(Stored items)
━━━━━━━━

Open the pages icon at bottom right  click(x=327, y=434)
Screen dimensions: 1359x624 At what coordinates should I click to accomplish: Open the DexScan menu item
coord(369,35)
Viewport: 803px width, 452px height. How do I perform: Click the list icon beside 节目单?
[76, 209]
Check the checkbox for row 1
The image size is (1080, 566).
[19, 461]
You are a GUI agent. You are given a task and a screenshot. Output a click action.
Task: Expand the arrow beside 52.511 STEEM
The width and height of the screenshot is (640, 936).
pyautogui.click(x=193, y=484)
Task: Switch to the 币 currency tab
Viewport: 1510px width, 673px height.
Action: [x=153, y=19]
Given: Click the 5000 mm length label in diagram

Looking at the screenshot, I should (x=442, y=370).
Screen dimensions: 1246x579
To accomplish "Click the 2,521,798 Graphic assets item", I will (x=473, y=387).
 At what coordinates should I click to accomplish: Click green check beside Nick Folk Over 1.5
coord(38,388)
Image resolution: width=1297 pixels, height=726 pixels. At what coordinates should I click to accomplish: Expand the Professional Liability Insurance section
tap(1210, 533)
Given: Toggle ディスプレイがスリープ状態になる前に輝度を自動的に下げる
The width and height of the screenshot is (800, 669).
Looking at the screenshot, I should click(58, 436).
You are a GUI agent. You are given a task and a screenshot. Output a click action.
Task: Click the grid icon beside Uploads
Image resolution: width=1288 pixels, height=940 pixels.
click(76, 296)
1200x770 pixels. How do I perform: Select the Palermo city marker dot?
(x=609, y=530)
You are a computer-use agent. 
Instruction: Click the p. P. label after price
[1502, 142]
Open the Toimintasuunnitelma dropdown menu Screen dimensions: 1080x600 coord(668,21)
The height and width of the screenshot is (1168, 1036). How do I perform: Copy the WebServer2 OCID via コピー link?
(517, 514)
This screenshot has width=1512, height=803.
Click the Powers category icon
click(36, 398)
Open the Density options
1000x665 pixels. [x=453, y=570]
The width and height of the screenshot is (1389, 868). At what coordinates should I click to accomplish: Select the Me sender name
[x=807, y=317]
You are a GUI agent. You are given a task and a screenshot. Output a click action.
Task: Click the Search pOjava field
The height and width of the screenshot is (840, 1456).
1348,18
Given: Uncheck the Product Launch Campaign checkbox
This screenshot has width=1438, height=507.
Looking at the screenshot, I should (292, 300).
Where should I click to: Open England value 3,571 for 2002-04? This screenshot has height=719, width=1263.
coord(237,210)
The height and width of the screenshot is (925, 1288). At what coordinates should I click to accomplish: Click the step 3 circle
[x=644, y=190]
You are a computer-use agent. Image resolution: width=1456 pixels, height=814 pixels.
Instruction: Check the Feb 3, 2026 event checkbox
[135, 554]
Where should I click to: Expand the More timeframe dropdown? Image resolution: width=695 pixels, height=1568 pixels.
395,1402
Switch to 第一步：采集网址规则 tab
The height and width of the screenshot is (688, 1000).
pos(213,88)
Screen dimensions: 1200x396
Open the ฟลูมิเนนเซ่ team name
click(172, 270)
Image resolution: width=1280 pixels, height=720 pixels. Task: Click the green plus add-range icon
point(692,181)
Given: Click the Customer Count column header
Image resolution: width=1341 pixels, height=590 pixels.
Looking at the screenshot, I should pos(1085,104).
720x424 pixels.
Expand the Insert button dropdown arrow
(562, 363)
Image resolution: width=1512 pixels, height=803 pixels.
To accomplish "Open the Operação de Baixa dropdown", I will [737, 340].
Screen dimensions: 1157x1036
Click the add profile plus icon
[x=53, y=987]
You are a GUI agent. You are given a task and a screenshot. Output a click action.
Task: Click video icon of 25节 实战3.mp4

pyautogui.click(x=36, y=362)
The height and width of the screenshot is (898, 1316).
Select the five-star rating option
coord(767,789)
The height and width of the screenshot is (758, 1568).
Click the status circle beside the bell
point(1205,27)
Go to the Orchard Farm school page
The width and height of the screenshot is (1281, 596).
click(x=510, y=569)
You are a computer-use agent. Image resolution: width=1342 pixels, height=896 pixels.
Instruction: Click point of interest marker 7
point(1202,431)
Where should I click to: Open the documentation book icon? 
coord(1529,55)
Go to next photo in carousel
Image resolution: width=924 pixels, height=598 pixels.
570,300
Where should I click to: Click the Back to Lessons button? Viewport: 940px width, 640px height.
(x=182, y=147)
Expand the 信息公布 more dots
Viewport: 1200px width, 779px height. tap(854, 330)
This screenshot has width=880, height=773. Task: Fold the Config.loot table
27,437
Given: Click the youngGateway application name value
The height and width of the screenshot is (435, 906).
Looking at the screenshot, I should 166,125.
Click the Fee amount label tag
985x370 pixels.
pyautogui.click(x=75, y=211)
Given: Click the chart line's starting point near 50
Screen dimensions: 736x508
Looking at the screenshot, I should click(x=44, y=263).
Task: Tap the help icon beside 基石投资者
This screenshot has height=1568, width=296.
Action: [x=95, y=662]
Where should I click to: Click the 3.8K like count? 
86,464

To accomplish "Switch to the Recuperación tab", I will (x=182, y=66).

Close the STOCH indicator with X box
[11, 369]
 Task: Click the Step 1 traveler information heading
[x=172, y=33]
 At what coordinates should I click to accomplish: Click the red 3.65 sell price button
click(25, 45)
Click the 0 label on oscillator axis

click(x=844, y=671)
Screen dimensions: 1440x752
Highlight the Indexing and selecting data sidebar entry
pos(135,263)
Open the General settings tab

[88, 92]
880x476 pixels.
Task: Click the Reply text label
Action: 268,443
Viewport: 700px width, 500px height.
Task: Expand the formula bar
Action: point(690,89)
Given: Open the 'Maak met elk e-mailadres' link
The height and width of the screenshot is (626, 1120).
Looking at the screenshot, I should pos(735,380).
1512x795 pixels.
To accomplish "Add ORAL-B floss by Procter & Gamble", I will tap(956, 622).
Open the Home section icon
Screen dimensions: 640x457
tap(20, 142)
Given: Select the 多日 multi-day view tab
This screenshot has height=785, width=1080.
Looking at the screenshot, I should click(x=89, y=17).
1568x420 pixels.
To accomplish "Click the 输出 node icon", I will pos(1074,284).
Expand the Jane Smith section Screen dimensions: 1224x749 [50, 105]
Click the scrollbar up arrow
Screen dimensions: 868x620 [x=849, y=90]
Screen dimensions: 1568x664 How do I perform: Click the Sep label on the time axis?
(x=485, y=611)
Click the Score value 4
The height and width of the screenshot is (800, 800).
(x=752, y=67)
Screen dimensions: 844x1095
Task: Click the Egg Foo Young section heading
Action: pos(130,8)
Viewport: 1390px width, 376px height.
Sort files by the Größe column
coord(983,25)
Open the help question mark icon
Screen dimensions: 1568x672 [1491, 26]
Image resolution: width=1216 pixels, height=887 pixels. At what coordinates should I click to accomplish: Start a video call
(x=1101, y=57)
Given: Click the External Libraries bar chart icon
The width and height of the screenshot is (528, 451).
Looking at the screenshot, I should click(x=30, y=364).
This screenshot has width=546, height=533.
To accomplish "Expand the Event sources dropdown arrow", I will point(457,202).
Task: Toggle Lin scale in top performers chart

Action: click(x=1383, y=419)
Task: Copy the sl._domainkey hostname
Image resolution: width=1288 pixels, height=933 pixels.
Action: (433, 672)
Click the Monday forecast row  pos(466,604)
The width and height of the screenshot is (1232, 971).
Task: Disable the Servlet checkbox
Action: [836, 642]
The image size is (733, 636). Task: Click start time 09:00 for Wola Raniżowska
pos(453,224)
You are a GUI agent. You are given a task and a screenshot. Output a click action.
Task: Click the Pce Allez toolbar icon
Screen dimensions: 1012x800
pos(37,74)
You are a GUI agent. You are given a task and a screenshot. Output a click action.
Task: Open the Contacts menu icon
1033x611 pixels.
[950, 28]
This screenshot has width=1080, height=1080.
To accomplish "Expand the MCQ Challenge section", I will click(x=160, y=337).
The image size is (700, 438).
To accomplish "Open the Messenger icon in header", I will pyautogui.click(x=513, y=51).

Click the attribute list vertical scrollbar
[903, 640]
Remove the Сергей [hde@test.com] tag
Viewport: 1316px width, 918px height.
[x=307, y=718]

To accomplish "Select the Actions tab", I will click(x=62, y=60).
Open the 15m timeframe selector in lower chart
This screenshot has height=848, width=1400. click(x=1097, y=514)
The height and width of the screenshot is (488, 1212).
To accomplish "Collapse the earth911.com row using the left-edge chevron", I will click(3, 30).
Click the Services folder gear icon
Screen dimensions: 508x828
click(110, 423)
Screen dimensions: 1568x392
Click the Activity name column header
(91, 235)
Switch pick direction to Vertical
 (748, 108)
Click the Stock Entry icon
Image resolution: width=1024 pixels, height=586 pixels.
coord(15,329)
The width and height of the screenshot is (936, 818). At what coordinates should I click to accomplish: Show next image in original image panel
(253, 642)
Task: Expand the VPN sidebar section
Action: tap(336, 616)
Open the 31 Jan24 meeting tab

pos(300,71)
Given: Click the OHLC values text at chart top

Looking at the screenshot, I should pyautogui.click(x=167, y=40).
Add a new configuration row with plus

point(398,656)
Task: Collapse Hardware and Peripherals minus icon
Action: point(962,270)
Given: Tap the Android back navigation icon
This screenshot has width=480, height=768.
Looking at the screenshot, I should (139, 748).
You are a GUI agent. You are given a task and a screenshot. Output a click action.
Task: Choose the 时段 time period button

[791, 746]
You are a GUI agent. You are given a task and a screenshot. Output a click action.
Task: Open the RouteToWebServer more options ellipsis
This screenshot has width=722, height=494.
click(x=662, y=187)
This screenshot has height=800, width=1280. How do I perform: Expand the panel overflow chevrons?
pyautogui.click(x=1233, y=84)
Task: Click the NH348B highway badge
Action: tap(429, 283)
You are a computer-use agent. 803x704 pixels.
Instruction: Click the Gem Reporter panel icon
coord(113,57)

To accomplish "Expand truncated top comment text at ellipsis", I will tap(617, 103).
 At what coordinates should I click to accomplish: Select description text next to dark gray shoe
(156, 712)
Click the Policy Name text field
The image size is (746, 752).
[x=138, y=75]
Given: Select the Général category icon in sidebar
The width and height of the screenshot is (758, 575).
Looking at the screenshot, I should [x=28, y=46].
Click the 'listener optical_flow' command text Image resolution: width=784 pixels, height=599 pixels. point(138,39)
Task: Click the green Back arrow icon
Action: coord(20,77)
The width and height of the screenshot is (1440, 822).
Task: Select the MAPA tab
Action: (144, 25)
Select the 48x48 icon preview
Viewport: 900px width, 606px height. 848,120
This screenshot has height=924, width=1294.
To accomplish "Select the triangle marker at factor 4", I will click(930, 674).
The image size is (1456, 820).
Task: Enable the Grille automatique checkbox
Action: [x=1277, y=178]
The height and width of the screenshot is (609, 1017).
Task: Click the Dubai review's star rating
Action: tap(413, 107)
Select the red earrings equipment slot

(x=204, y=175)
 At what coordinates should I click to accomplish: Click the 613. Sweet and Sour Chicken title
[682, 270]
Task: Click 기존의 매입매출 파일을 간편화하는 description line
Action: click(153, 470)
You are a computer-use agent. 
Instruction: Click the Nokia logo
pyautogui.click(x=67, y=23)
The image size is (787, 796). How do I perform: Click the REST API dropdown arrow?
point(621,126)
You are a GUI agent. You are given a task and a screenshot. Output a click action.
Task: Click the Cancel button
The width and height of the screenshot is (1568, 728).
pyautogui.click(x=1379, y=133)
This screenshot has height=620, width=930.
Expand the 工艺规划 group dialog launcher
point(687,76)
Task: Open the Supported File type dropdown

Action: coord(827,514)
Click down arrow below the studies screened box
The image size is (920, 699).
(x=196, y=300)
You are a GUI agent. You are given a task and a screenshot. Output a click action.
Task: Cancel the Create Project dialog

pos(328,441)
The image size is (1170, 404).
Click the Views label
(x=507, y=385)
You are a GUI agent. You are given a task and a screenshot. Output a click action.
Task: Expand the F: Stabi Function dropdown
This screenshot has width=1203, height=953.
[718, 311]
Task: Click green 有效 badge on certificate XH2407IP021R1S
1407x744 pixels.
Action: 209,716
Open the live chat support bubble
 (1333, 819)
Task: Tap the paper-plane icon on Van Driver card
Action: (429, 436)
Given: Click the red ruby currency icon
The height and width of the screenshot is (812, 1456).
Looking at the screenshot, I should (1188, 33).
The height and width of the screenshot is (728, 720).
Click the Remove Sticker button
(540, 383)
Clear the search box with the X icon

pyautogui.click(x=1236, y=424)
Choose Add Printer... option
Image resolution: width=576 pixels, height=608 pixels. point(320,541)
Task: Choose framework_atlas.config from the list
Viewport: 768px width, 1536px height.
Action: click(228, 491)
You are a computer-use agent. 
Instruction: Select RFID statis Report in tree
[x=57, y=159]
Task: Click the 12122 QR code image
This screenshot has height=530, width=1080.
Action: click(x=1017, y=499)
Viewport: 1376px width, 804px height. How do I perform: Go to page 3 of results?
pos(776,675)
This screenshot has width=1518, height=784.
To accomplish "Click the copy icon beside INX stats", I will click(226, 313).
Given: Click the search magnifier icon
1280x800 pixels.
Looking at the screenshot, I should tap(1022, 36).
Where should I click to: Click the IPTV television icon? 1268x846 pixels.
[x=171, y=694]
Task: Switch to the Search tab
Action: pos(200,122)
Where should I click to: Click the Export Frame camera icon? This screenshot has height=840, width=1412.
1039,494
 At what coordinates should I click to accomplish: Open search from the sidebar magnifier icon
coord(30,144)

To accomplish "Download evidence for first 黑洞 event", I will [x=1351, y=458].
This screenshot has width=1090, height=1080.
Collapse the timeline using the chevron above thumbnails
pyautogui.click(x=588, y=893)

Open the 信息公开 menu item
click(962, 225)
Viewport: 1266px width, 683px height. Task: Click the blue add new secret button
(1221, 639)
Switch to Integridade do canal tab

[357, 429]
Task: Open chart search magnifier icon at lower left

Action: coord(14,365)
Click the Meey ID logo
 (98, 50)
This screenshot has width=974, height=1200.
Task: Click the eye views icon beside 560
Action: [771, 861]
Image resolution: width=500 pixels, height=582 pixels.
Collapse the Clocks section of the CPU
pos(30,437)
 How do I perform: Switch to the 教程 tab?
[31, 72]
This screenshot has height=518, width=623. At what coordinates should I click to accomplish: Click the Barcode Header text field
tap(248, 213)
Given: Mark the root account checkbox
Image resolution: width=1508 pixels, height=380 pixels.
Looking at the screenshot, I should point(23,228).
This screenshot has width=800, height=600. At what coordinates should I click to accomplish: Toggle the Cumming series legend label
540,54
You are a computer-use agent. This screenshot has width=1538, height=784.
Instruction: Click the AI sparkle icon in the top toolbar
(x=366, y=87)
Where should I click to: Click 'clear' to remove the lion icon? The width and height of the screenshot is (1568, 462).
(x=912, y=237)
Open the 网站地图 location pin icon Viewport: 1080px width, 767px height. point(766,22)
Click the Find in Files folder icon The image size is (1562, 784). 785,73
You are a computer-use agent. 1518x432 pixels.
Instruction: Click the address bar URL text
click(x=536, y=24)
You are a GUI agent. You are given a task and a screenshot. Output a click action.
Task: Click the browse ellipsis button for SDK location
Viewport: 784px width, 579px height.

━━━━━━━━

_REQUIRED ACTION_. What lines in the data above contain the word "currency"? Copy them all.

_RESPONSE AREA_.
Task: Switch to the 币 currency tab
Given: Click the red ruby currency icon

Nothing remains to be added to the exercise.